WORK INSTRUCTION:
Each entry below is to be reproduced exactly, though any pictures it holds must be omitted.

===

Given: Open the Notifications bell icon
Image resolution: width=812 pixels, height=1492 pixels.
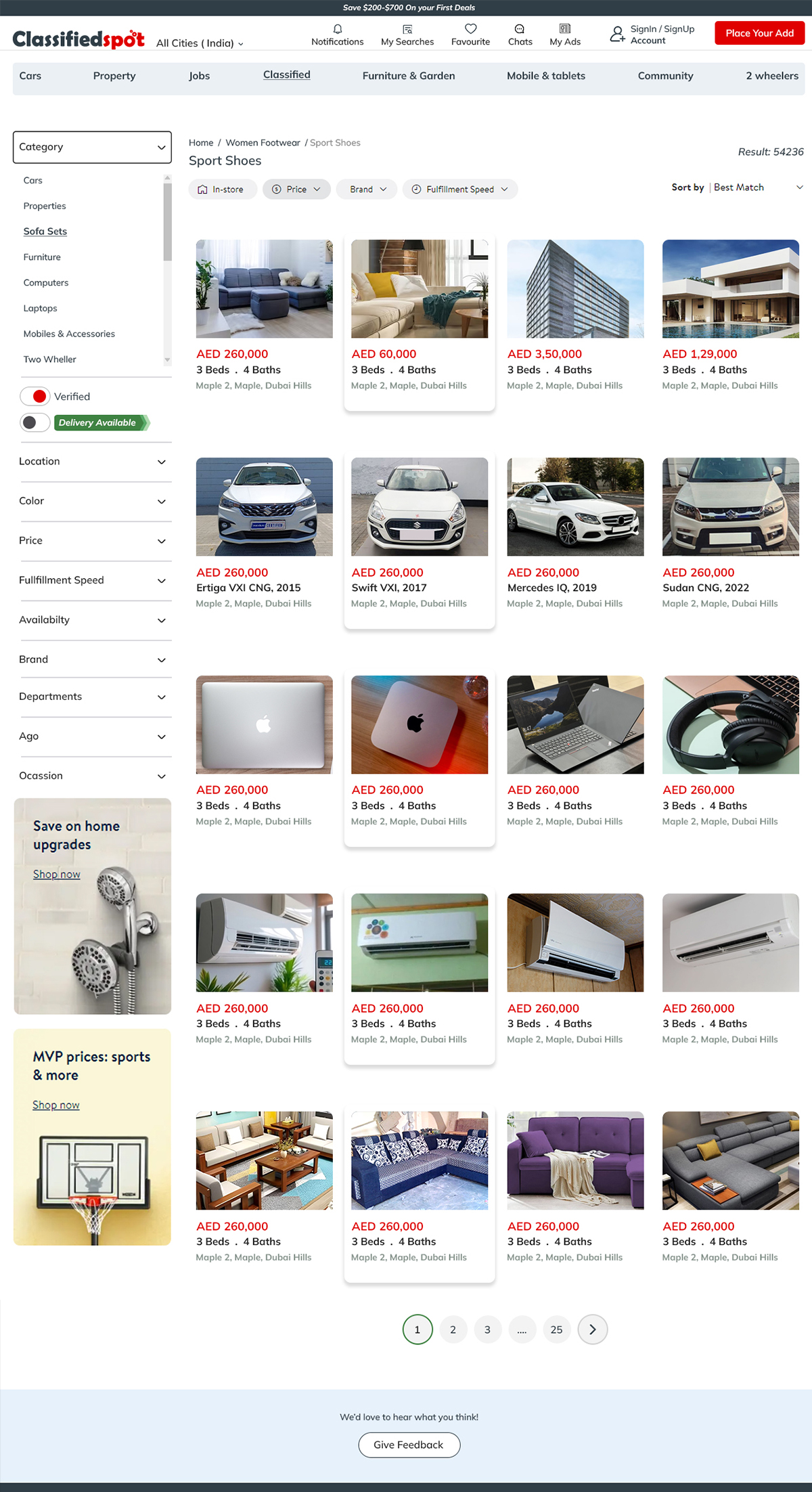Looking at the screenshot, I should tap(338, 29).
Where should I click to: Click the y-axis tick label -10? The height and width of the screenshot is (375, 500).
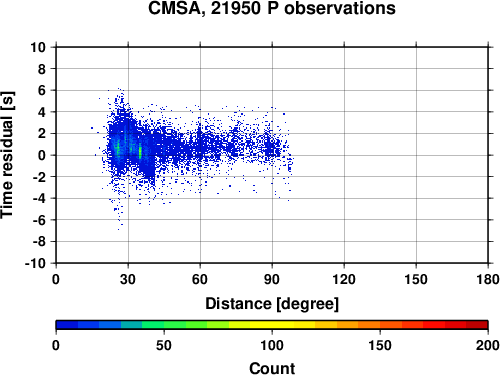coord(35,263)
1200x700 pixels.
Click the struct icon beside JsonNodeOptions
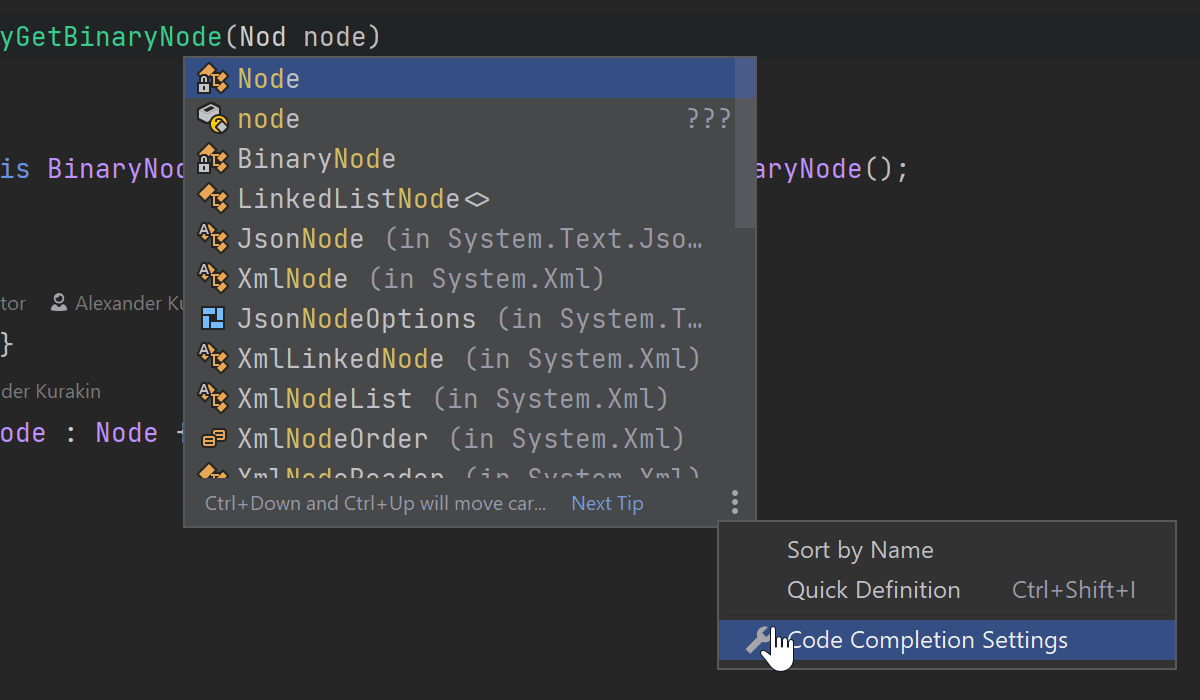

===

COMPLETED EXERCISE:
Given: Open the Notifications bell icon
Image resolution: width=812 pixels, height=1492 pixels.
Looking at the screenshot, I should tap(338, 29).
Where should I click to: Click the y-axis tick label -10? The height and width of the screenshot is (375, 500).
coord(35,263)
1200x700 pixels.
Click the struct icon beside JsonNodeOptions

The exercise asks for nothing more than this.